Why do wheels roll if the force of friction does not depend on surface area? Introductory textbooks explain that friction does not depend on surface area. They usually illustrate this with an image like figure 10.41 on the left shown below:


They then also explain that a block of mass $m$ will be able to attain a maximum angle $\theta_{max}$ without slipping down hill. At this maximum angle, the force of static friction will be as follows $F^f_{s,max} =\mu_s F^n$ where $\mu_s$ is the coefficient of static friction. But now imagine the following scenario depicted in the rightmost image above where we have a block of mass $m$ at rest placed on an incline at its maximal angle before slipping occurs
If we now take the exact same situation but replace the block of mass $m$ with a wheel or sphere of mass $m$ as shown in the image above, intuitively, we know that the wheel will not be at rest unlike the block. It will roll down the incline. But the force of gravity for the block and the wheel are same. So I must infer that the frictional force on a wheel is less than the frictional force on an otherwise equal block ($\theta_{block}=\theta_{wheel}$, $m_{block}=m_{wheel}$ etc..).
I have two explanations for this but I'm not sure of their validity.

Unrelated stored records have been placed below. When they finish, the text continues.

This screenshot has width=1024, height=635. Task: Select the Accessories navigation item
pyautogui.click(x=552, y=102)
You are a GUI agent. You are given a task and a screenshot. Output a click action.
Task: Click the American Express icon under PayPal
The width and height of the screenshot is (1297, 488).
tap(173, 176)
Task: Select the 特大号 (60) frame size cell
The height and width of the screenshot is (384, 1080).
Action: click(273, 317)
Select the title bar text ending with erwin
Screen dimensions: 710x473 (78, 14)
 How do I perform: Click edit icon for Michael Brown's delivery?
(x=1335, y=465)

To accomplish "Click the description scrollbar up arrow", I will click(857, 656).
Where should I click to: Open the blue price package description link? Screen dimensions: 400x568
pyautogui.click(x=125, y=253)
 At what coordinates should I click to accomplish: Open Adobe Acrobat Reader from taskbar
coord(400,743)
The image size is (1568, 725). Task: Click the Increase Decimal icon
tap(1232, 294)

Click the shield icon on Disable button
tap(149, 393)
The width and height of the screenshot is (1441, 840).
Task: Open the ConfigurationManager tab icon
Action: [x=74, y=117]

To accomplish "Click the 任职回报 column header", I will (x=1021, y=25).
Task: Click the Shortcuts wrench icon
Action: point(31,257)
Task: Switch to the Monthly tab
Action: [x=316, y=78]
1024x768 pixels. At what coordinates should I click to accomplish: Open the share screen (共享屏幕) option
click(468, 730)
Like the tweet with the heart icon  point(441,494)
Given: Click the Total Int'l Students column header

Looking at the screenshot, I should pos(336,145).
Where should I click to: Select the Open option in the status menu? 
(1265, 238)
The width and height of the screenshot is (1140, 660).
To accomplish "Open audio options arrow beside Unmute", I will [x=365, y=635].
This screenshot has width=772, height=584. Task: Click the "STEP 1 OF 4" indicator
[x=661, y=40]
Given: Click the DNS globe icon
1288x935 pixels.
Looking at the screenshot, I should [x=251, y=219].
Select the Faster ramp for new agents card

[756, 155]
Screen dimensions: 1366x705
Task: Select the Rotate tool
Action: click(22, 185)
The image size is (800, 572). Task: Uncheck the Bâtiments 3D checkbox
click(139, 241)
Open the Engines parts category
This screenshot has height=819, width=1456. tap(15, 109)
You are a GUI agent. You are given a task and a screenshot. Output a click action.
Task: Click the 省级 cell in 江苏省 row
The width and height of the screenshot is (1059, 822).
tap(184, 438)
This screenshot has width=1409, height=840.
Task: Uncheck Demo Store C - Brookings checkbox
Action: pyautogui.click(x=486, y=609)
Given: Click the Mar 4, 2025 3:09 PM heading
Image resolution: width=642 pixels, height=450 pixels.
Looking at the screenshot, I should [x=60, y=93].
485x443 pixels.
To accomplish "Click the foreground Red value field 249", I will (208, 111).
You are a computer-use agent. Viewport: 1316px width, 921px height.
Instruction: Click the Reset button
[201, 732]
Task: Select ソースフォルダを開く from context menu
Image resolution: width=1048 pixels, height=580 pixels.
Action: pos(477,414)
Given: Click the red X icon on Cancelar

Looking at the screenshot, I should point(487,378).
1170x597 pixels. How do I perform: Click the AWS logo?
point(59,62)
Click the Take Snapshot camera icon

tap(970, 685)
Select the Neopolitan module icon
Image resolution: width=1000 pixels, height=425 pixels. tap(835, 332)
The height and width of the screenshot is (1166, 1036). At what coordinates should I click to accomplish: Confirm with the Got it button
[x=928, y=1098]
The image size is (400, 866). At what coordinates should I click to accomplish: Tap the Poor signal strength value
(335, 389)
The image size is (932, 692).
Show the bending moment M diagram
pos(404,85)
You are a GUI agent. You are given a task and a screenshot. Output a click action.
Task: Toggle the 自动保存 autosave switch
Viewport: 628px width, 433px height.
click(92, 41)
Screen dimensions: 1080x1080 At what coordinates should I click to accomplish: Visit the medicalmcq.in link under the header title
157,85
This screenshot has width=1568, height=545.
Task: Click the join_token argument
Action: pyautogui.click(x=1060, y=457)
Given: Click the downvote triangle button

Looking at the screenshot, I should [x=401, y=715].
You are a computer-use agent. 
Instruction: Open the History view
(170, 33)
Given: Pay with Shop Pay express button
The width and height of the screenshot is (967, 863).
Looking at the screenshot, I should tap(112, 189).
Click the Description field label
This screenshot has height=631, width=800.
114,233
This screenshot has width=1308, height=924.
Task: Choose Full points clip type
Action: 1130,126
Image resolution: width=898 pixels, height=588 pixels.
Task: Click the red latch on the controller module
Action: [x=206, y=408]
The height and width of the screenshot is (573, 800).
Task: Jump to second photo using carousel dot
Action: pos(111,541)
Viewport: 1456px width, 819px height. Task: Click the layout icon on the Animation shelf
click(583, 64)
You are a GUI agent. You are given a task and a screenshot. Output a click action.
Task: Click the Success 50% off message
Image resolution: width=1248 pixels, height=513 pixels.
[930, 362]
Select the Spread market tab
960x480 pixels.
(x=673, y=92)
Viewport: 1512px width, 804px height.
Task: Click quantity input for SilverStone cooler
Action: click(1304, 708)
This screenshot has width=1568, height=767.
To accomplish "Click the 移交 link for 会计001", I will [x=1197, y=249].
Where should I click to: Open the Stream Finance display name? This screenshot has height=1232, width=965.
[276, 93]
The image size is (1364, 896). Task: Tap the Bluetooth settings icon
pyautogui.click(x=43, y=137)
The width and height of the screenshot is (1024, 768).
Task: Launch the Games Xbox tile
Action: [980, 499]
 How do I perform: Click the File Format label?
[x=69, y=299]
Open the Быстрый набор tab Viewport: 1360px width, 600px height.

The first is to realize that for the wheel/sphere, the center of mass is not directly above its 'point of contact with the incline' and hence is unstable and will "topple over" due to gravity. This "toppling occurs" immediately and hence the static frictional force possibly does not have enough time (?) to grow and become equal and opposite to the x component of the force of gravity. The second explanation is to suppose that the coefficient of friction does in fact depend on surface area. So do either of these explanations validly explain why the static frictional force is lower for the sphere than it is for the block or is there some other reason?
 A: Sure, the wheel will not remain at rest. But it also will not slide. And that was the condition you set up for the block. So there is no difference in terms of friction between the two.
There is only a difference in terms of toppling tendency, which you also touched at in your next paragraph. This is due to the mismatched centre-of-mass.
Imagine placing the brick on one end instead. If its centre of mass is located beyond the edge of the contact area, then it will topple over. This does not mean that static friction can't hold on to it but rather that the brick is "lifting itself off" of the surface by hinging over the contact point so that static friction doesn't apply anymore. After toppling over, the momentum it gains might keep it toppling (depending on the surface it lands on). If the brick then happens to continue toppling all the way down, then at no point during this tumbling did it slide. It just "let go" of the previous spot to which it was stuck (it was stuck along the parallel direction only) due to static friction.
A wheel does the same thing just with an infinitely small contact area. It basically "topples" constantly but never slides - this is what we call rolling. (This is why the invention of the wheel was quite a paradigm shift, theoretically at least, in engineering: motion without kinetic friction means motion without energy loss ideally. That's quite something.)